知的障害(IQ70未満)ではないが、IQが平均値に満たない「境界知能」の女の子が主役です。彼女がいろいろあって産んだ子どもを遺棄してしまい、少年院に収容されるという話なのですが、個人的には、少年院を出るところまで、ではなく、その後、が描かれているのが良かった。ドキュメンタリーなので、更生して終わり…ということはないですよね。それがとてもリアルでよかったというか。お涙頂戴ではなく、そうなりますよね、という展開。(でも実際、卒院?するところは泣けた!でもそこからが…)

これは普通にあると思う。

彼女の考え方として、結婚相手を探すのが
「子どもの為」
というところが、グッと来てしまった。
決して身勝手ではないのです。

(勿論、身勝手な所というか、自分が楽しければ良いように見えるし、短絡的な発想ではある。でもそれは境界知能から来るものだと考えると、凄く複雑…)

障害者の問題は、物凄く難しいです。
突き詰めて考えると。
これも同じ。

私も本作で初めて「境界知能」という言葉を知りました。
その存在も。
言われてみれば…みたいな。

知っているか知らないか、その差で周りの対応が変わる。
(勿論変わらない場合も大いにあると思うが…知っても「構っていられない」という世間の余裕の無さはあると思うから)

でも、弱者を弱者と認識する。
社会が「知っていく」ことが大事なんだと思います。

小林桃子さん、とてもよかったです。
河合優実ちゃんの後輩という認識のもとに観たせいもあってか、この子は来るな~!と思いました。
最初、観る前に場面写真を見た時は、ちょっと似てるかも…?と思いましたが、全然違いました。
でも、違う役を見たらまた印象が変わりそう。

ほか、平岡祐太さんが少年院の精神科医、穂志もえかちゃんが看護師、工藤夕貴さんが主人公のお母さん役で出演されています。
平岡さんのある発言に穂志もえかちゃんがギョッとするシーンがあるのですが、そこが印象的だった。
御三方とも役どころに非常に合っていました。

観たのは放送の2日後くらいだったと思うのですが、感想を書くのを溜めていたら、なんと!脚本の山口智之さんが映画「笑いのカイブツ(岡山天音くん主演)」に参加されていることが発表になって、めちゃくちゃ驚きました。
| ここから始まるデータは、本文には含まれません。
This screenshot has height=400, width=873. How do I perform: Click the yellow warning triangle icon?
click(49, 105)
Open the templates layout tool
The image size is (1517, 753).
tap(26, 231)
(映画、期待できそう…!)
NHK脚本開発チームWDRプロジェクトに参加されている方だそうです。このプロジェクトについても事前に見かけた事があったので、非常に納得。(ちょっと注目していました!)

ちなみにこのプロジェクトには、私の知っている方で、兵頭るりさん(「就活生日記」「おいハンサム‼︎(脚本協力)」「初恋の悪魔(脚本協力)」など)、松井周さん(劇作家さんです。舞台を観ました。それこそ天音くんの!)、喜安浩平さん(NHKの金田一耕助シリーズ、映画「桐島、部活やめるってよ」「ディストラクション・ベイビーズ」など)が参加されています。またお一人、知っている方が増えて嬉しいです。